In Mireille Guiliano’s unique, non-diet book French Women Don’t Get Fat (Random House, NY, 2004), wise counsel coming from French literary luminaries and gourmet heavyweights provides a backdrop of universal truths espoused by the author. She encourages all women to apply these truths, as she has throughout her personal and professional life, in their everyday lives: Whether shedding extra pounds or embarking on a thirty-pound weight loss regimen, employ common, simple sense and live with joie de vivre.
This is what she herself learned when she returned from her exchange studies in America a little thicker, a little lumpier, a little bouboum. Smarting from her father’s stinging reception and with the help of her sympathetic mother, she sets out on a slow and deliberate path to restore her French figure with a few recommendations from a family physician, Dr. Miracle. Key to the doctor’s prescription is attaining her “food equilibrium.”
Giuliano, born and raised in France, educated in Paris and New England, immerses us in her childhood upbringing. She enchants us with stories of her Mamie’s fondness for champagne and her own introduction to the premium aperitif at age six. Summers were spent wandering her Grand-mere’s Alsace gardens filled with hazelnut and walnut bushes. While on vacation with her cousins who lived in Aix-en-Provence, finding the freshest herbs and seasonings was considered family sport. She dazzles us with allusions to her mentors, peppering her racontements with citations of their work with food.
Attributing her growth in girth to eating on-the-go and endless junk-munching on American staples like potato chips, donuts, pasta, pizza, juice, beer, soda, ice cream, chocolate and candy bars, Dr. Miracle reminds Guiliano of her French roots: not the roots that provide the provenance for street-lined patisseries but the heart of French gastronomy where the divine value of fresh produce – the best of the season – is held sacred.
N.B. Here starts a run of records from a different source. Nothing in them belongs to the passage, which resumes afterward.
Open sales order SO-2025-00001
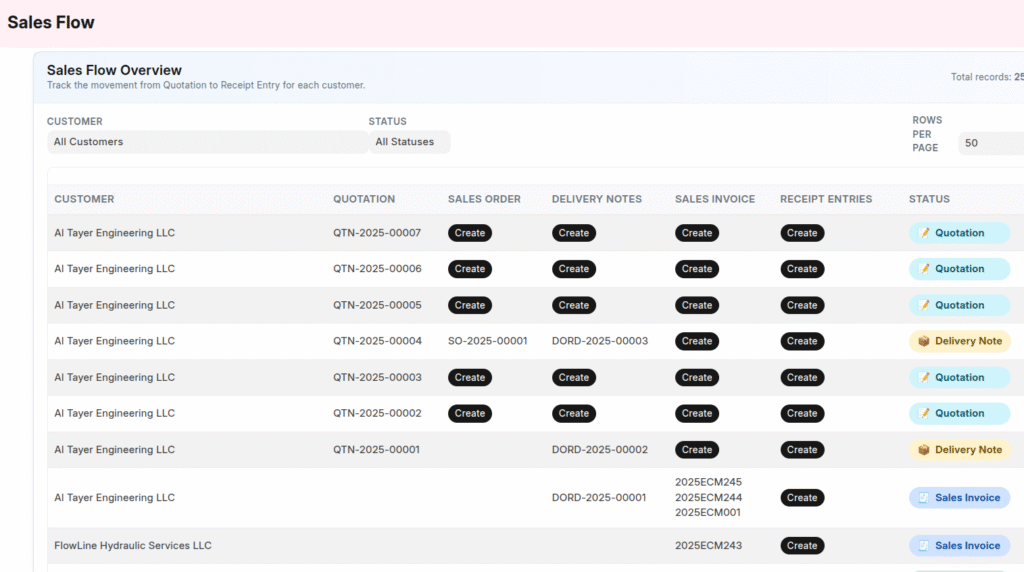 (487, 341)
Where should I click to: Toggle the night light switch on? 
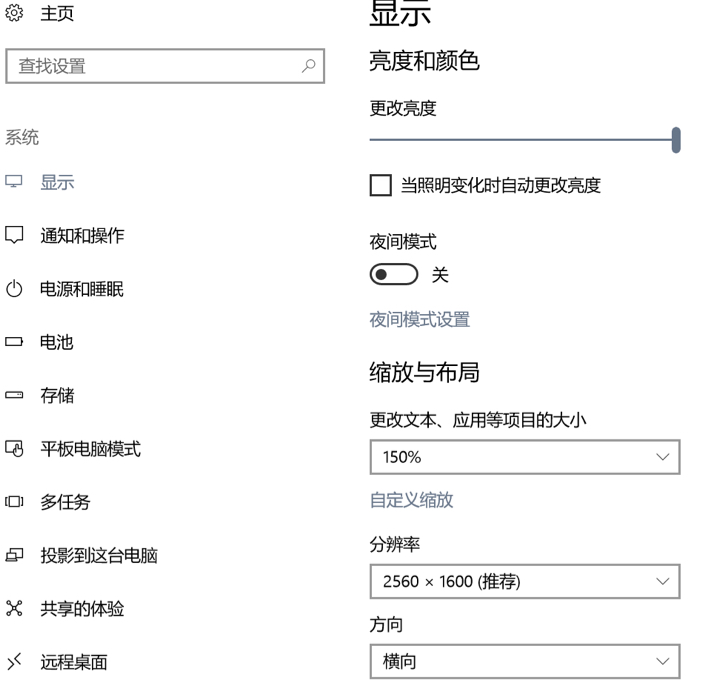(391, 275)
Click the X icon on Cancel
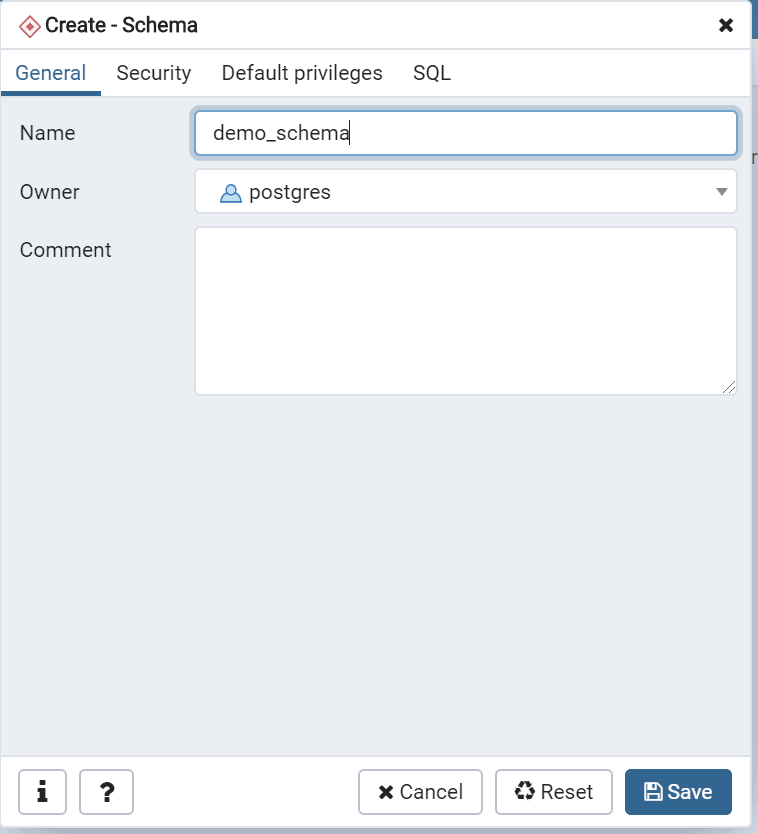Image resolution: width=758 pixels, height=834 pixels. coord(386,793)
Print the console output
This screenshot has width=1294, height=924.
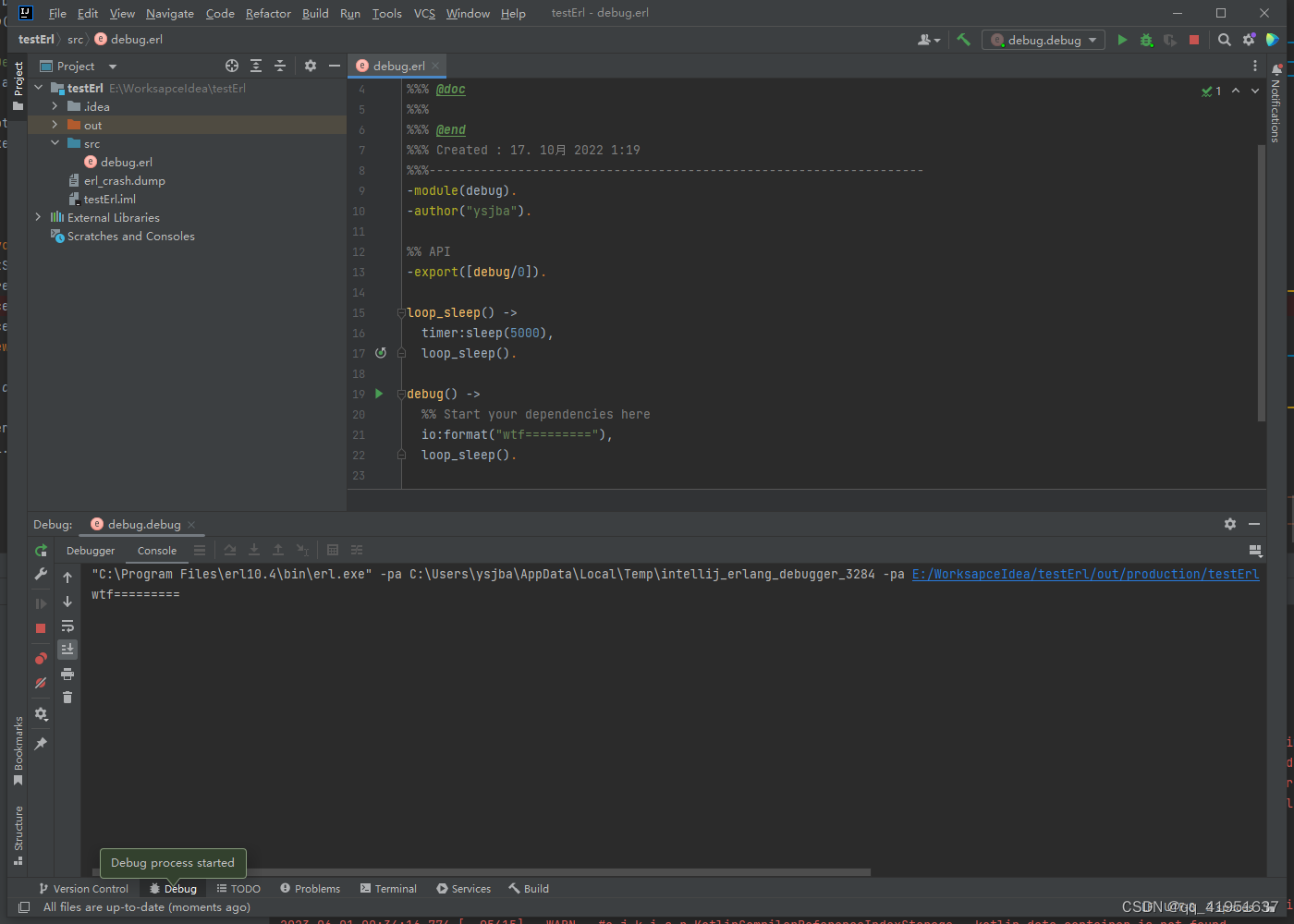tap(67, 673)
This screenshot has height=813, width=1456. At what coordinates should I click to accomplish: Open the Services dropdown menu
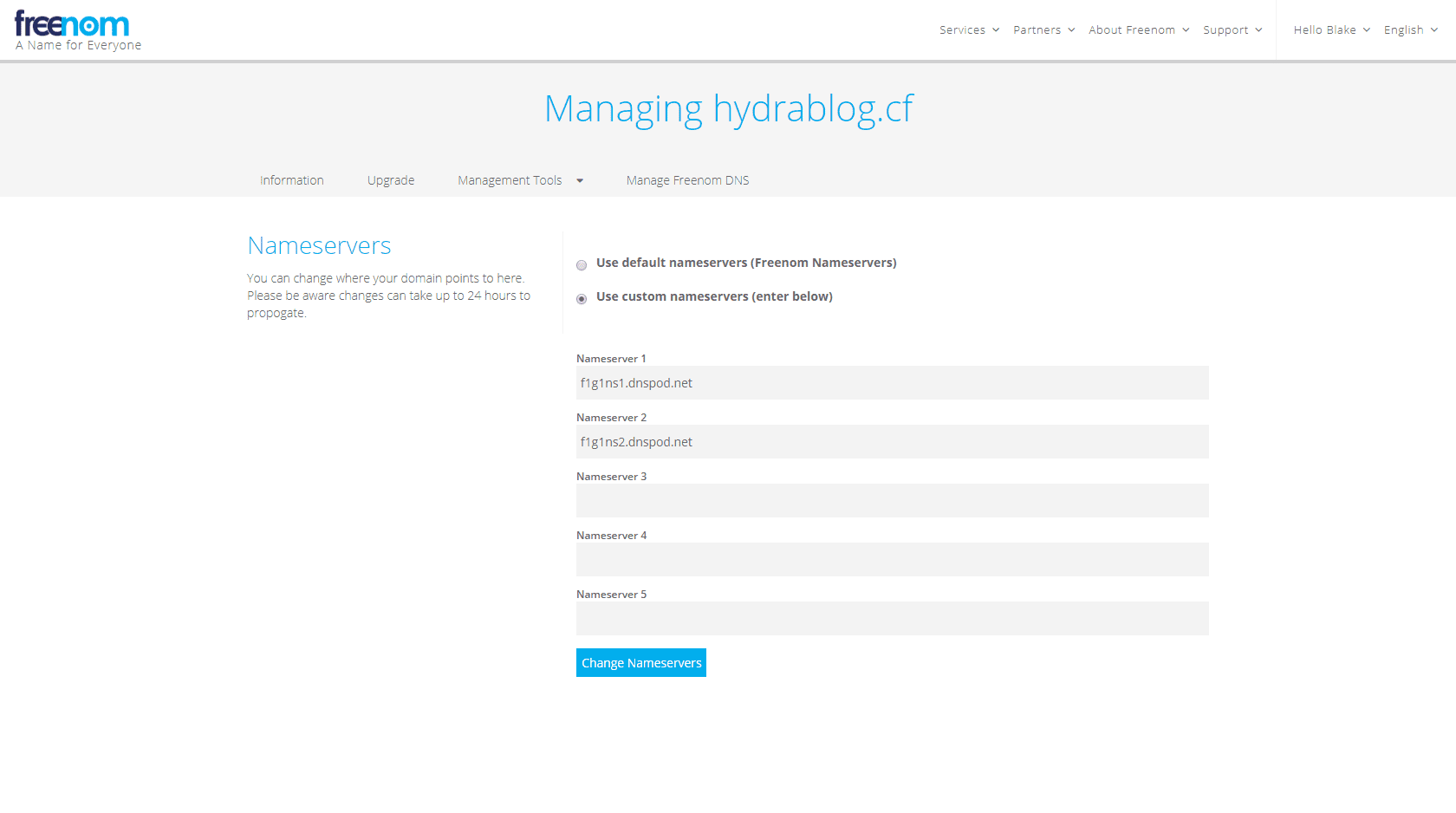tap(969, 30)
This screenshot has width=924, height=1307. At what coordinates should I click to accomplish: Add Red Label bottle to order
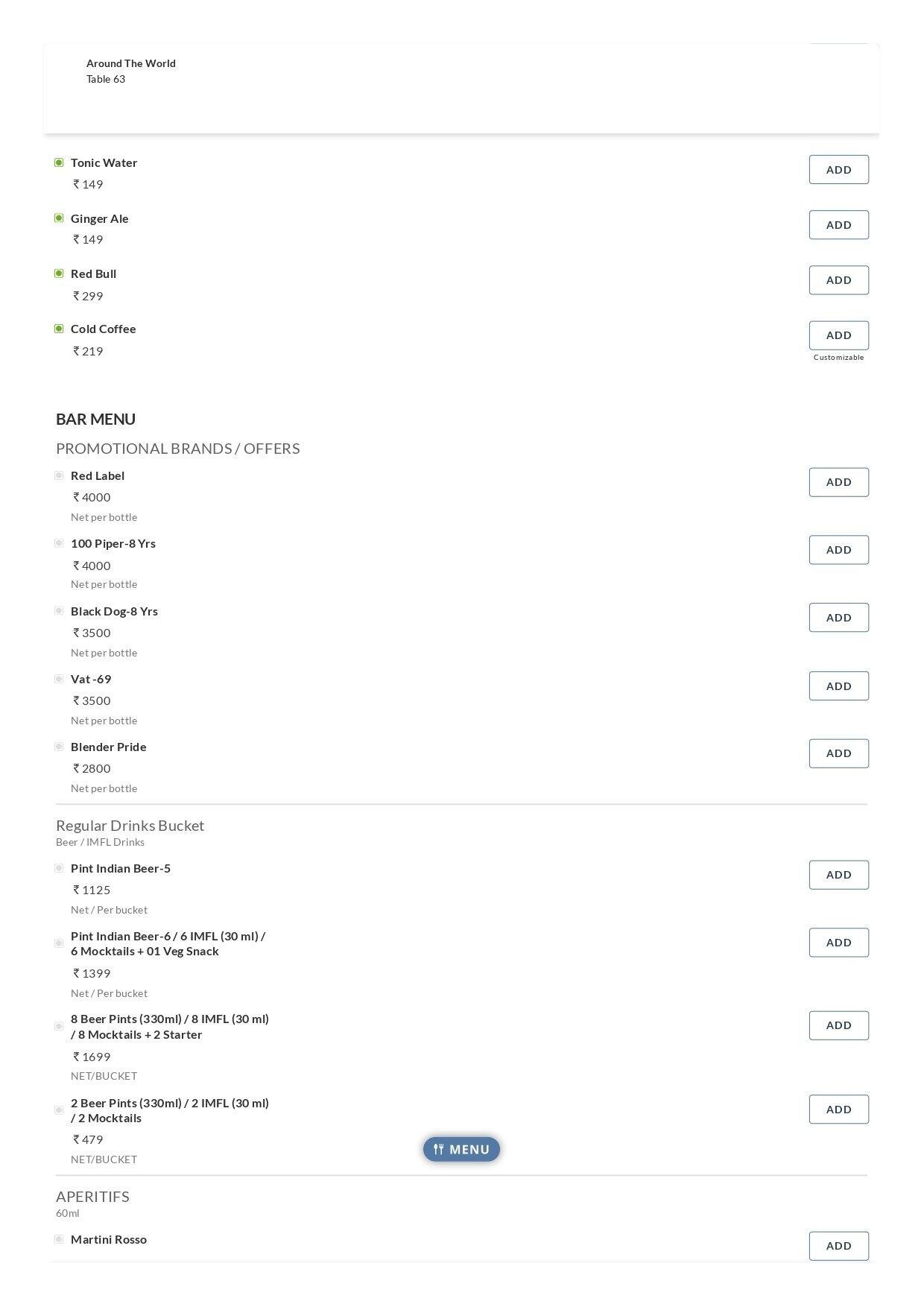point(839,482)
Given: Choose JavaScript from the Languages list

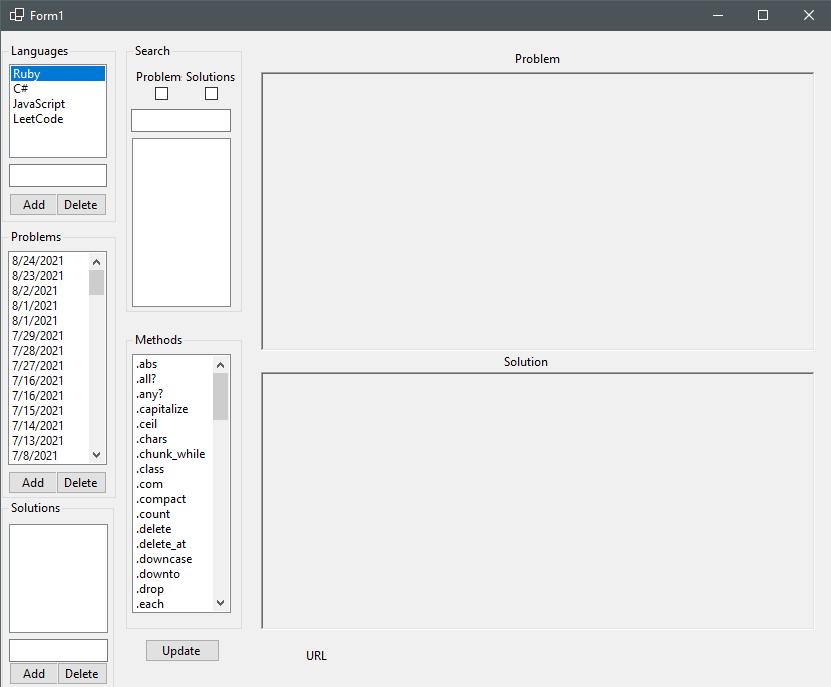Looking at the screenshot, I should click(x=39, y=104).
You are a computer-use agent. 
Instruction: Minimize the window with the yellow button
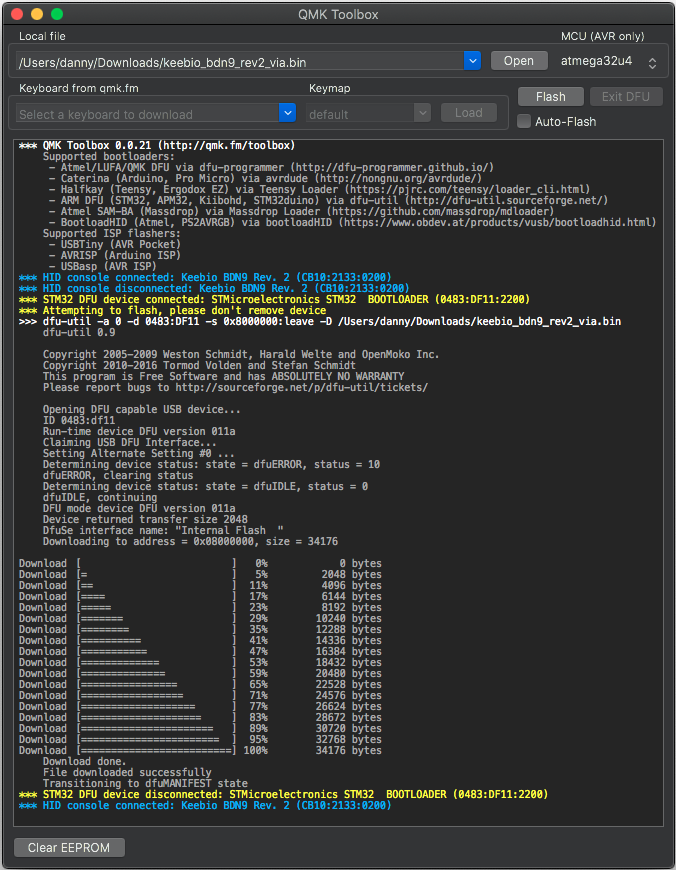point(37,14)
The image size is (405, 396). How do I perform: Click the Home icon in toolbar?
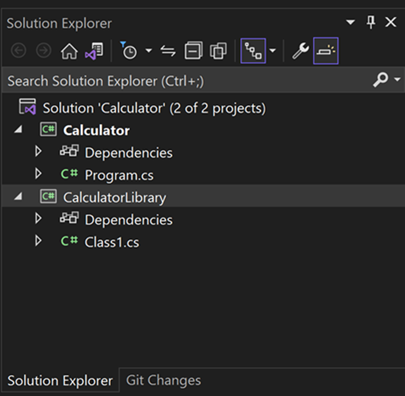pyautogui.click(x=69, y=51)
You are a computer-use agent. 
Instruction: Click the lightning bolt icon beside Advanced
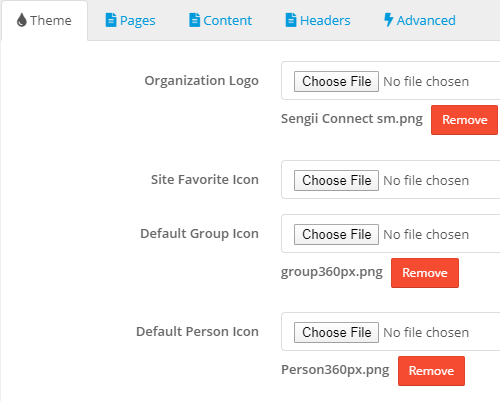(x=388, y=20)
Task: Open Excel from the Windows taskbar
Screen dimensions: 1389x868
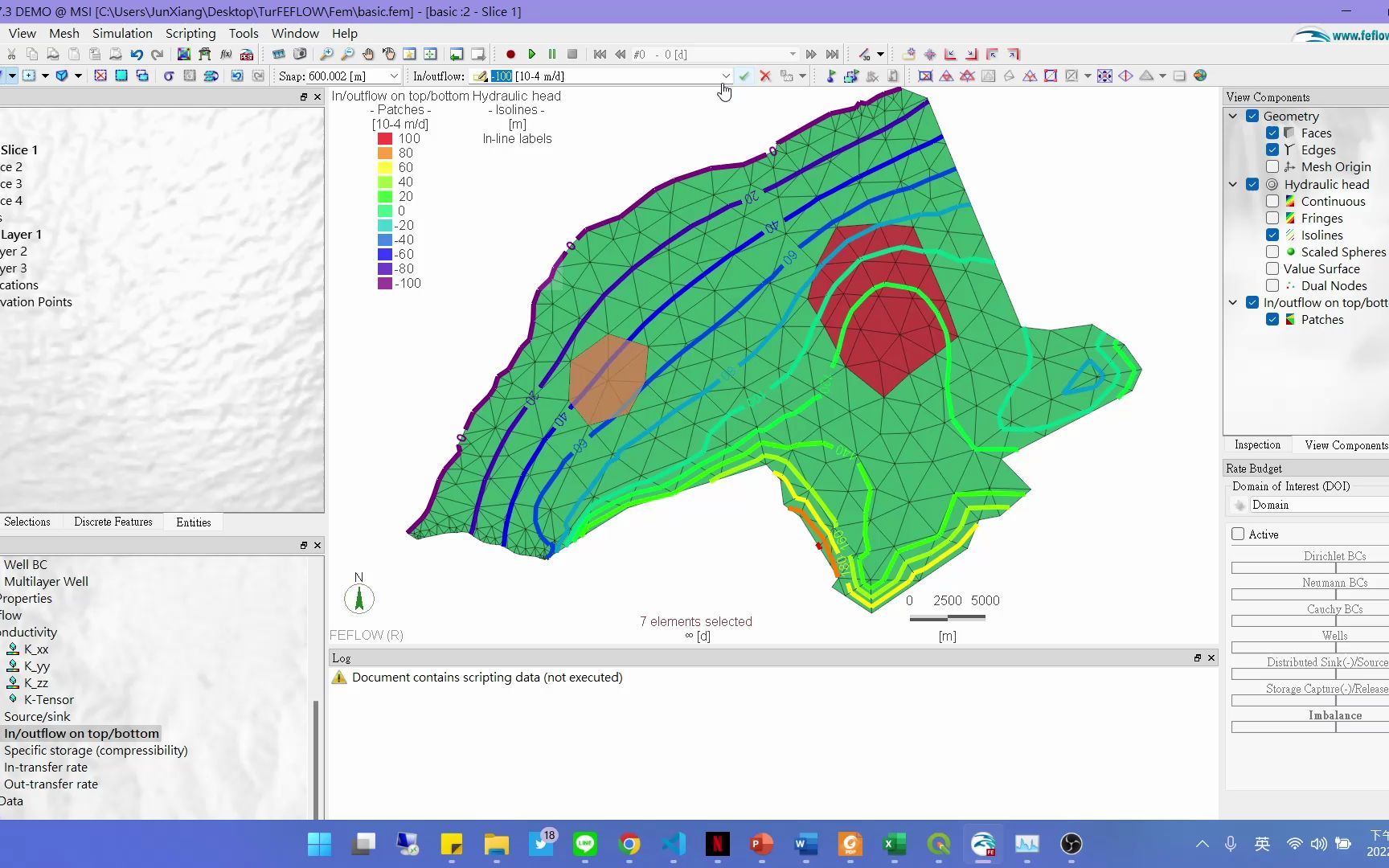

Despite the flourish of supermarkets and hypermarches, doing one’s daily marketing remains a vital French institution. He prescribes frequent visits to artisanal farmers and organic producers of a fabulous variety of fruit, vegetables, spices, mushrooms, nuts, coffee, tea, and chocolate. Dr. Miracle advises slowing down on the eggy éclairs, buttery croissants, pain au chocolat. Light bulbs spark Guiliano’smemory as she re-learns the French diet paradox: enjoy food while staying slim. She cringes at her American counterpart’s gym-going obsession while substituting a breakfast of fruit and yogurt with 16-ounce-cups of sugar-free, skinny lattes.
As for the matter of exercise, French women are vastly different from their American sisters. They abhor huffing and puffing on the treadmill and would rather shop or sit and read (with their bottle of water, of course) at a café during their free time. Guiliano credits walking for keeping trim. She also drives home the significance of good posture, a good laugh, conscious breathing, wave breathing, nostril breathing, yawning, and asks the question, “Dormez-vous?” not only of Frere Jacques, recommending lavender oil as a no-fail soporific inducement.
Today, as former CEO of New York’s Cliquot, Inc., whose mother company LVMH (Moet Hennessy Louis Vuitton) is the purveyor of some of the most luxurious goods in the world, Guiliano does not live on bread and champagne alone. She doesn’t diet; never skips a meal; in fact, has two (or three or even four, measured) courses at meals, with dessert, with wine, without guilt.